-- start TEXT PASSAGE --

I am struggling to run the basic word_count.py
pyflink example that comes loaded with the apache flink on AWS EMR
Steps taken:
Successfully created AWS EMR 6.5.0 cluster with the following applications [Flink, Zookeeper] - verified that there is a flink
and flink-yarn-session
binary in $PATH
. AWS says it installed v1.14
.
Ran the java version successfully by doing the following
sudo flink-yarn-sessions
sudo flink run -m yarn-cluster -yid <application_id> /usr/lib/flink/examples/batch/WordCount.jar
sudo flink run -m yarn-cluster -yid <application_id> -py /usr/lib/flink/examples/python/table/word_count.py
This fails but error makes it obvious that its picking up python2.7
even though python3
is default!!

-- end TEXT PASSAGE --
-- start DATA --

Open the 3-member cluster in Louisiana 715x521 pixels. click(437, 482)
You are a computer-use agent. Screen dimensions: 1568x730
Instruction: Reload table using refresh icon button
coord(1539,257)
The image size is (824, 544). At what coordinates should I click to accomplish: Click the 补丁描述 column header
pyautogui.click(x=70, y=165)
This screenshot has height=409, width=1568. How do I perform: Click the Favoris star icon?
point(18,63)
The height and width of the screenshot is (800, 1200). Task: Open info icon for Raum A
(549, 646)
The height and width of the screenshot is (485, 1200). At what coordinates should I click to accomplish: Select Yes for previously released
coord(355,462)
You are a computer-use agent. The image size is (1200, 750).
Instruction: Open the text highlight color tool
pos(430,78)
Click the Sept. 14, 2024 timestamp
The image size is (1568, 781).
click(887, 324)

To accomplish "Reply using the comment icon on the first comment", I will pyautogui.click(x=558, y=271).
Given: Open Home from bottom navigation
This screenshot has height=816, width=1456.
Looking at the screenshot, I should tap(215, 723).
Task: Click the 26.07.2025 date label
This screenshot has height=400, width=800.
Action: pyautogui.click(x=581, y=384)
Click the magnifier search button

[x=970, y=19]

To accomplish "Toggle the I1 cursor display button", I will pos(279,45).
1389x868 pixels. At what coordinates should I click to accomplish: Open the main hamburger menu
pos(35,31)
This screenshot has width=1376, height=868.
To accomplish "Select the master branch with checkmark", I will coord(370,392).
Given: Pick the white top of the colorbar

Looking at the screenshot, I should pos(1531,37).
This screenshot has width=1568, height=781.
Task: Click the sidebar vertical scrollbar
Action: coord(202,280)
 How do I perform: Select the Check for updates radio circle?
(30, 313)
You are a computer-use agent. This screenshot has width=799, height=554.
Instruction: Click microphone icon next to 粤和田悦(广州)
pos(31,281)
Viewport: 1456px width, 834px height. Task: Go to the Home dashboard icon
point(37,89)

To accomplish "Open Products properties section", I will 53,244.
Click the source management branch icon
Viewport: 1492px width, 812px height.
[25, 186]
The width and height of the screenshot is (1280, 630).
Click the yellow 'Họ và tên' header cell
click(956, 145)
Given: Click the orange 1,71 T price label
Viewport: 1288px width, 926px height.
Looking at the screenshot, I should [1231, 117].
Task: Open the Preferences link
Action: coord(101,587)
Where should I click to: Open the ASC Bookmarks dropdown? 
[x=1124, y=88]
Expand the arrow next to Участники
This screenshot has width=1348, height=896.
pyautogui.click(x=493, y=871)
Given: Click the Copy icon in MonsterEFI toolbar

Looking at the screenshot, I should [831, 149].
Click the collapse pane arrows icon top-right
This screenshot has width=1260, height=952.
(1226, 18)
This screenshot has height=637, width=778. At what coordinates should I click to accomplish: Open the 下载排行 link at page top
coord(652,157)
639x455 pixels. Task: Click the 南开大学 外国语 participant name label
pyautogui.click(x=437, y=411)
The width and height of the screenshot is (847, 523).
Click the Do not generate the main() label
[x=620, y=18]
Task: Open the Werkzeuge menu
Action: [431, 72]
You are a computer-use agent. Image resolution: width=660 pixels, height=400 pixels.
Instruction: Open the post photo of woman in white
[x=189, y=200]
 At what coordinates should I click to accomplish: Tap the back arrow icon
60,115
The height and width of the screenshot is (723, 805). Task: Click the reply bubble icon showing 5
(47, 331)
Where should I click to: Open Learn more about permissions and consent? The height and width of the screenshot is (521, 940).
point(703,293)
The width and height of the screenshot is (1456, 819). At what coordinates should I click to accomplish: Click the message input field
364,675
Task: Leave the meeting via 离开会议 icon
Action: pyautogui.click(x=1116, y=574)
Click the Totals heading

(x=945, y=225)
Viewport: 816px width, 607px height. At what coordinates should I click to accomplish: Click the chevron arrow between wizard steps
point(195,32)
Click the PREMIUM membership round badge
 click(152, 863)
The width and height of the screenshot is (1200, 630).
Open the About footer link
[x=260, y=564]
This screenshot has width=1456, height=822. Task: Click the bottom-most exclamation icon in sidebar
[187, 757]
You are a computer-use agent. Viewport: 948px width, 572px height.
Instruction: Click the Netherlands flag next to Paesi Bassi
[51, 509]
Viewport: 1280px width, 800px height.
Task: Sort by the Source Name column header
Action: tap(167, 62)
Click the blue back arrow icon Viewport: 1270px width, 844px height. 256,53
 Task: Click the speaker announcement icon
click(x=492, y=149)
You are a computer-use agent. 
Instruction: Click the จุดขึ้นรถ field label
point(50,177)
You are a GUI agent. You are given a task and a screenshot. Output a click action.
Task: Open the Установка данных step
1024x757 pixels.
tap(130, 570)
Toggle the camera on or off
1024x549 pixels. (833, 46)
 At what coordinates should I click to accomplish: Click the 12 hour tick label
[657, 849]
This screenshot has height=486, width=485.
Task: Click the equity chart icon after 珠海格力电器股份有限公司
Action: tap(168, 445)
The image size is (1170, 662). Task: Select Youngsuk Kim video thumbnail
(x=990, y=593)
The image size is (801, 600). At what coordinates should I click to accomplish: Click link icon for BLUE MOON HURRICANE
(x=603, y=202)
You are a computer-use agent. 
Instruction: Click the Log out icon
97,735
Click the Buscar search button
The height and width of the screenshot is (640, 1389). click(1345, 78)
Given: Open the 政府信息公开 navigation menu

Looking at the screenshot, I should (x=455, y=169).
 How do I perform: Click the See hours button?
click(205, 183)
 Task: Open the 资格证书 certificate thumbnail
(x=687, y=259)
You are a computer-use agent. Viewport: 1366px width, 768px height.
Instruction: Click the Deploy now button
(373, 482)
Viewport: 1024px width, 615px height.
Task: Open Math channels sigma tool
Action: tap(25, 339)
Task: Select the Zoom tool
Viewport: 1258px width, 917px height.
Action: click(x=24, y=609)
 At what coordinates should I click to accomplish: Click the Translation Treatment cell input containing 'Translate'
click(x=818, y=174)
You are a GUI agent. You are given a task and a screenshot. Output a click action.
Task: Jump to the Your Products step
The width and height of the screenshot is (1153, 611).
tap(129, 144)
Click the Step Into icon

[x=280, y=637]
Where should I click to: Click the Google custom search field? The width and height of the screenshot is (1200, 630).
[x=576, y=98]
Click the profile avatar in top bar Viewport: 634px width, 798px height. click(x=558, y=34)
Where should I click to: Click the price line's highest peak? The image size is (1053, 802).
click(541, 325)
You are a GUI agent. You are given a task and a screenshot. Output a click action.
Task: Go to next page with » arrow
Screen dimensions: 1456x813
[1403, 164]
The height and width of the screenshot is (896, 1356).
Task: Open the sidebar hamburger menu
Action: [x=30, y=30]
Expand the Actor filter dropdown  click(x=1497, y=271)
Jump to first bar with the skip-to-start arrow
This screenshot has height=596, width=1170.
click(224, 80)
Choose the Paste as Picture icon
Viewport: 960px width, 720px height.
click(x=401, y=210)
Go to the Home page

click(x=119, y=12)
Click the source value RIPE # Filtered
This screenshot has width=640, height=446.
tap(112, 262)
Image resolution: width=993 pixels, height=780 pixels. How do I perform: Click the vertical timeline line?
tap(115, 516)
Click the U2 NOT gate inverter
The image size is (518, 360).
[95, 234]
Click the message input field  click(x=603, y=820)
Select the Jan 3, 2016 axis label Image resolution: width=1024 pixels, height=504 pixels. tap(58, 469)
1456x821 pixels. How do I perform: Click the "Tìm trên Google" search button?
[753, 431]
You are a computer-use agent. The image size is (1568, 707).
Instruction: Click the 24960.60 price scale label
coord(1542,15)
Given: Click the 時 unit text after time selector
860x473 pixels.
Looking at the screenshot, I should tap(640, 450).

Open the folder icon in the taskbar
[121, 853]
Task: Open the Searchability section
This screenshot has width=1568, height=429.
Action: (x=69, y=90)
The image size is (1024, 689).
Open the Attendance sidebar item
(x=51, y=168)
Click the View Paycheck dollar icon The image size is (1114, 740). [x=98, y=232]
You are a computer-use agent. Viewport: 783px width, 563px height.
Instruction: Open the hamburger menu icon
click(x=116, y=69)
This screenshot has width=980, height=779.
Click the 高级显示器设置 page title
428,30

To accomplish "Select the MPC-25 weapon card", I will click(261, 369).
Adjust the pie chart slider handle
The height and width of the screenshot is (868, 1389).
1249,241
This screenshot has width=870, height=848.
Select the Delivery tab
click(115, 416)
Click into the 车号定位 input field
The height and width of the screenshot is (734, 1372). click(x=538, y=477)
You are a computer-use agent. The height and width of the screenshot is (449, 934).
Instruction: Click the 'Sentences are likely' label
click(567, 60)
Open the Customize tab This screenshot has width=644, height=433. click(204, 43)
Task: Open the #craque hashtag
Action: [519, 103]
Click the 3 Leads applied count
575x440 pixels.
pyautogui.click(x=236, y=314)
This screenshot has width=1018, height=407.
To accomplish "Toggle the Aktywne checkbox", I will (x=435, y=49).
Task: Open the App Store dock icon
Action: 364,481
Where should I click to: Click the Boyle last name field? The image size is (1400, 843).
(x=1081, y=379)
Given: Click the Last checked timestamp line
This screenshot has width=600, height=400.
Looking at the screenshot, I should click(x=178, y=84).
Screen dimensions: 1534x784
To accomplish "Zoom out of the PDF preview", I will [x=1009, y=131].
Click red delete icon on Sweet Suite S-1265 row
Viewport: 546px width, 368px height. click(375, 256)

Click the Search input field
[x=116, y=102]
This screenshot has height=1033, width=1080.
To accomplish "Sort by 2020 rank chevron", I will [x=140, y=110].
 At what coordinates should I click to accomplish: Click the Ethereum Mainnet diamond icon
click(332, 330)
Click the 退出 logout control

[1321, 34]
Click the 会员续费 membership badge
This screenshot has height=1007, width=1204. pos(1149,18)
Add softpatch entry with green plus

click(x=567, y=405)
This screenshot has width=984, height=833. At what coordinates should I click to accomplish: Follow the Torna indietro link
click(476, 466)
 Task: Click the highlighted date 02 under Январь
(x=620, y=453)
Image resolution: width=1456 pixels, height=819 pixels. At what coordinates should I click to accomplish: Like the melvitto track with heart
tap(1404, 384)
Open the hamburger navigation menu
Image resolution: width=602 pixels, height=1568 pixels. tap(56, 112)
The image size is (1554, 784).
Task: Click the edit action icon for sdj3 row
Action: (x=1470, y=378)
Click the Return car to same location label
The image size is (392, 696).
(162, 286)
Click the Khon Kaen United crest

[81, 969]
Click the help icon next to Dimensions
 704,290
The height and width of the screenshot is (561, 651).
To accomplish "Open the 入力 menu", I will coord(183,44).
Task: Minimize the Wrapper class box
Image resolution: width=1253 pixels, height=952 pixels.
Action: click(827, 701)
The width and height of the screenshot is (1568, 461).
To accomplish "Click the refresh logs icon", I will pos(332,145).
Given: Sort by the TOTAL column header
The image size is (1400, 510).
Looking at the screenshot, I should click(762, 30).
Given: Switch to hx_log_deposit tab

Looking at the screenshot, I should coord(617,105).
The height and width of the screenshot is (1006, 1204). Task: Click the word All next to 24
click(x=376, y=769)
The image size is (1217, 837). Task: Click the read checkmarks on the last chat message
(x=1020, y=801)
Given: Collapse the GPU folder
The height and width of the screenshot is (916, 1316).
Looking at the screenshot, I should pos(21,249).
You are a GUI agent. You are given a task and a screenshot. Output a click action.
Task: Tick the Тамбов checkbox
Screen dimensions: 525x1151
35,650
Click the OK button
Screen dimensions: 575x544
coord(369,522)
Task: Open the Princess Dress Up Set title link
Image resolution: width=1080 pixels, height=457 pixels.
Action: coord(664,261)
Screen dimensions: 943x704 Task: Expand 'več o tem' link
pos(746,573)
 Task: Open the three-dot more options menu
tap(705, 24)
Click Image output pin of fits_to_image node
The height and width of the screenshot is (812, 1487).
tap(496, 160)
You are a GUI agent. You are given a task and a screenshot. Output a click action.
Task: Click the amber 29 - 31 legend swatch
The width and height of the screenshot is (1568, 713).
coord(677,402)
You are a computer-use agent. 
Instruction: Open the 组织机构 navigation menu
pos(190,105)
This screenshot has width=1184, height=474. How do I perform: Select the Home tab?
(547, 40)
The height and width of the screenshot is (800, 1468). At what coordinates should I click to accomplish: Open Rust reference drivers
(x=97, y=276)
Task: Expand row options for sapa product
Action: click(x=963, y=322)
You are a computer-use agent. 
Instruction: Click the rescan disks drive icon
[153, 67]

-- end DATA --

**EXERCISES TO COMPLETE**
1. Write out everything in the PyFlink post from "Ran the java" down to "is default!!".
2. In the PyFlink post, which Flink version does AWS say it installed?
The items have nothing to do with what you need to do here.

**COMPLETED EXERCISE**
1.
Ran the java version successfully by doing the following
sudo flink-yarn-sessions
sudo flink run -m yarn-cluster -yid <application_id> /usr/lib/flink/examples/batch/WordCount.jar
sudo flink run -m yarn-cluster -yid <application_id> -py /usr/lib/flink/examples/python/table/word_count.py
This fails but error makes it obvious that its picking up python2.7
even though python3
is default!!

2. v1.14